Listing for locating text and elements:
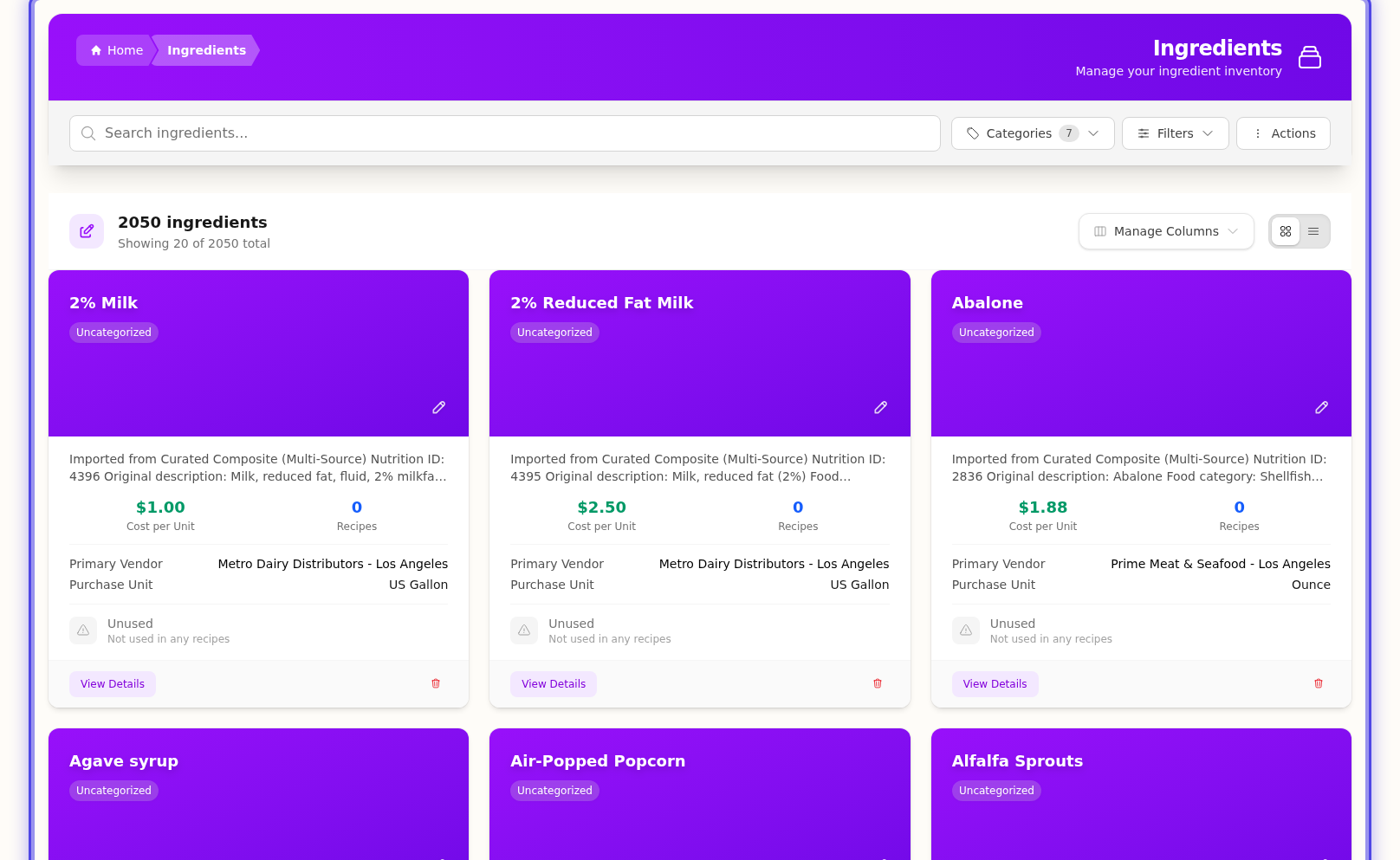Open Manage Columns dropdown
This screenshot has height=860, width=1400.
(x=1165, y=231)
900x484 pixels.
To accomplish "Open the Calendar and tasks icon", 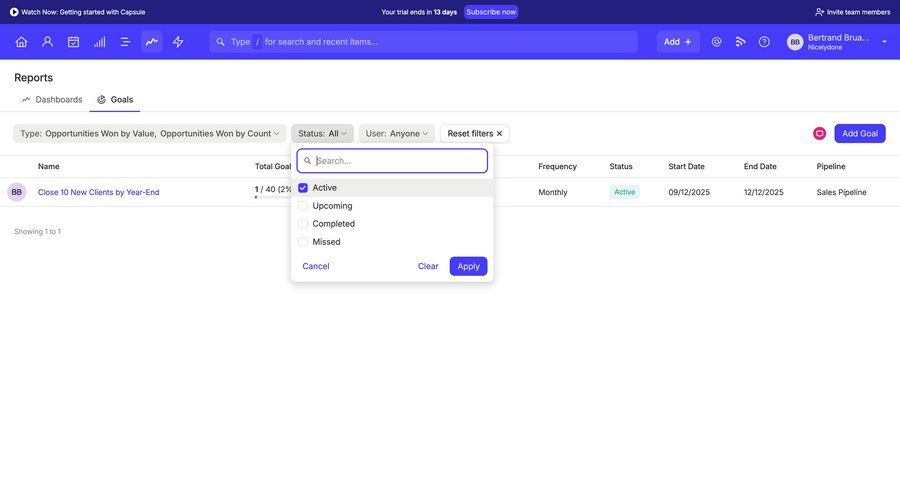I will click(73, 42).
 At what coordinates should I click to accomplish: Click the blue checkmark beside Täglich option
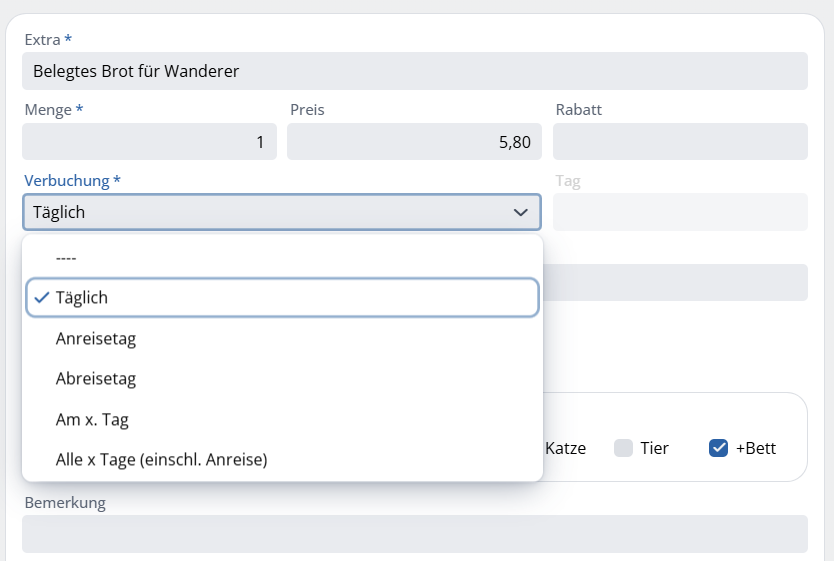41,298
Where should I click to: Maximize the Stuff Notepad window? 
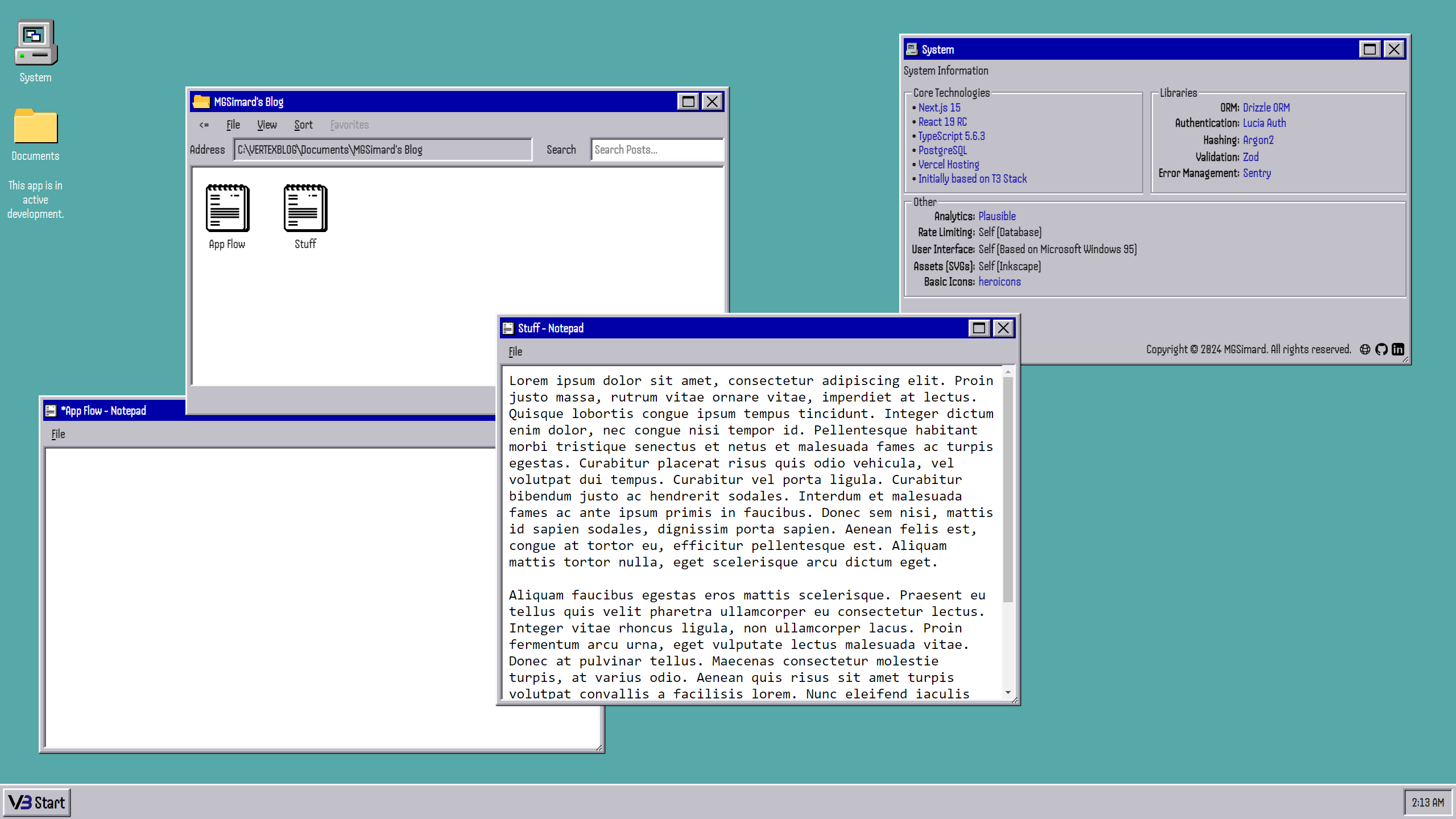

▶ _The exercise_:
Rewrite the listing from the line that has "At what coordinates" through the end of the listing, changing "checkmark" to "check icon" and keeping everything else the same. Leave the pictures out of your answer.

▶ _Answer below_:
 At what coordinates should I click to accomplish: Click the blue check icon beside Täglich option
41,298
Where should I click to: Maximize the Stuff Notepad window? 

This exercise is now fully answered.